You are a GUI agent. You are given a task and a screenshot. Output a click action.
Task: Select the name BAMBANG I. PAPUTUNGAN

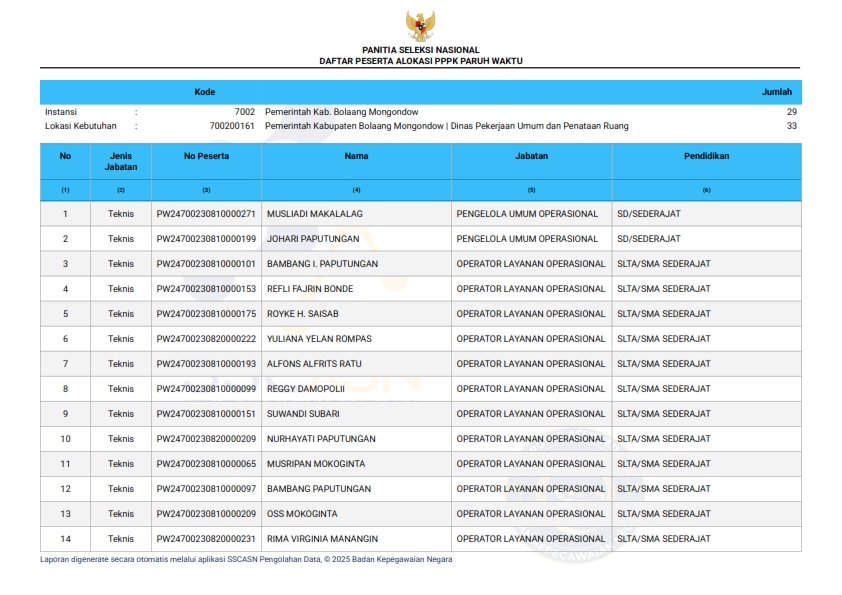coord(322,264)
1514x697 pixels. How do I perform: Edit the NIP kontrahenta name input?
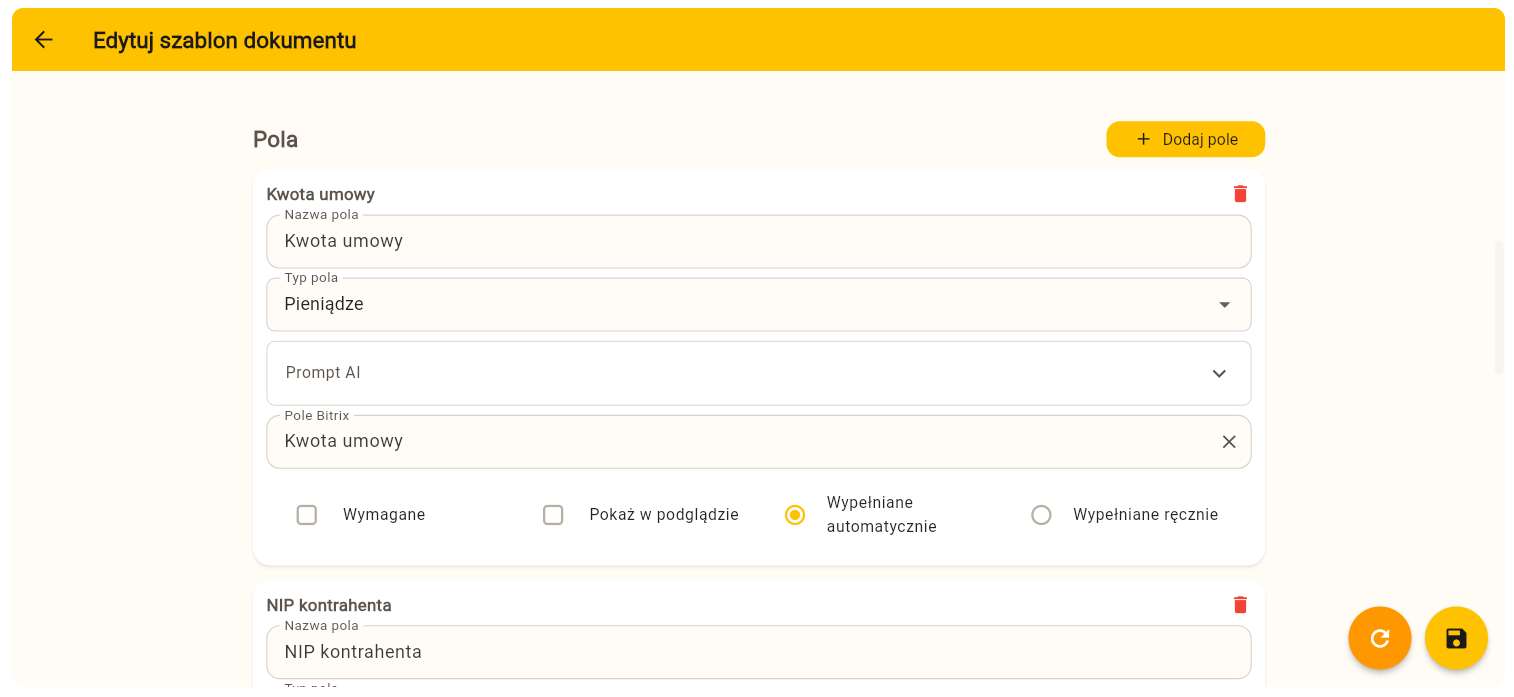coord(740,653)
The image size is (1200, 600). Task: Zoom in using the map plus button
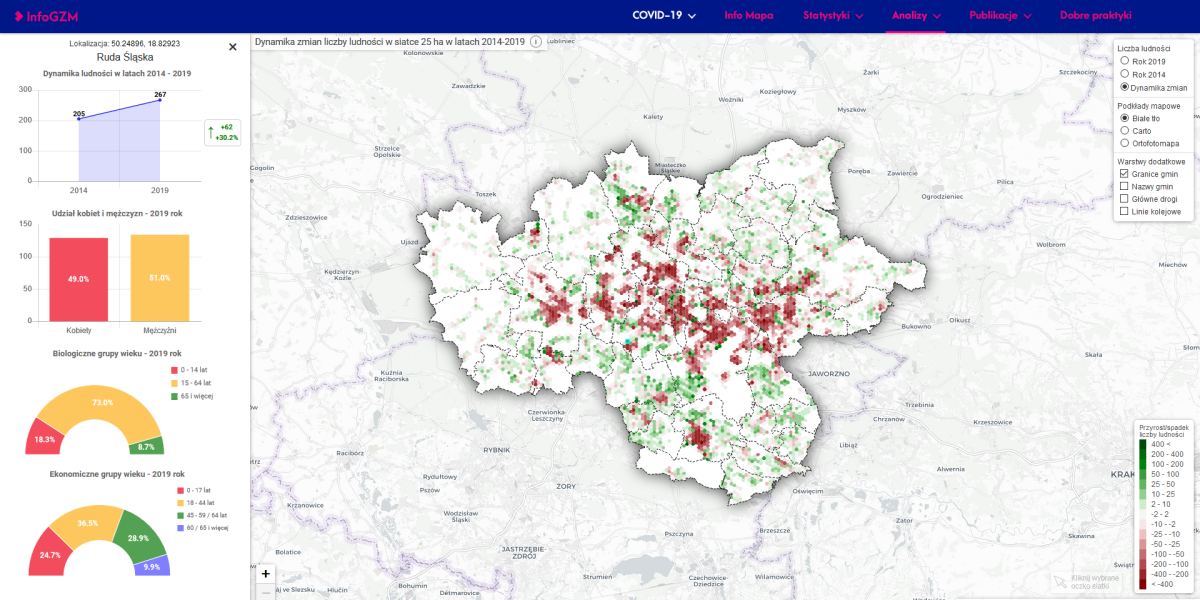tap(265, 574)
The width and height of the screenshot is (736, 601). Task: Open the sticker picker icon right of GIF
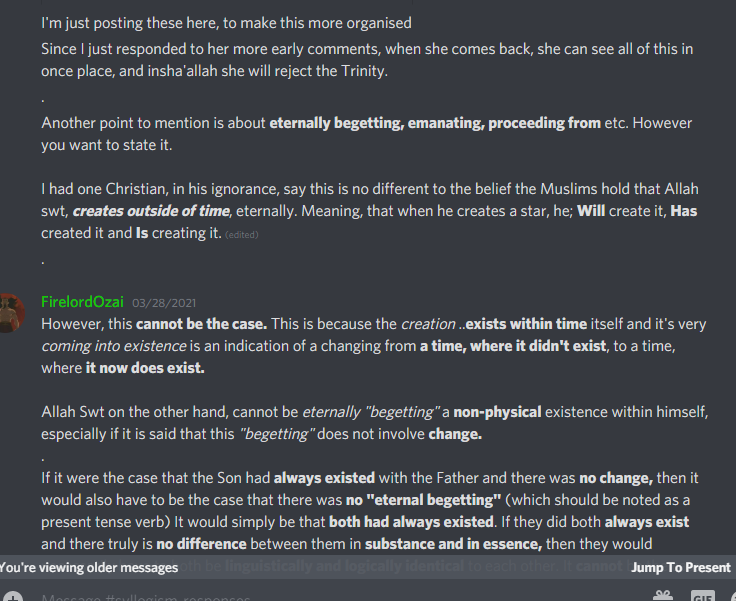click(x=731, y=596)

◇ ◇ ◇ ◇

## Activity
Give every record again exactly, apart from the pictures, which stay out.

## Result of the exercise
You are a GUI agent. You are given a task and a screenshot. Output a click action.
Task: Select the name BAMBANG I. PAPUTUNGAN

coord(322,264)
1514x697 pixels. How do I perform: Edit the NIP kontrahenta name input?
coord(740,653)
The image size is (1200, 600). Task: Zoom in using the map plus button
tap(265, 574)
The width and height of the screenshot is (736, 601). Task: Open the sticker picker icon right of GIF
click(x=731, y=596)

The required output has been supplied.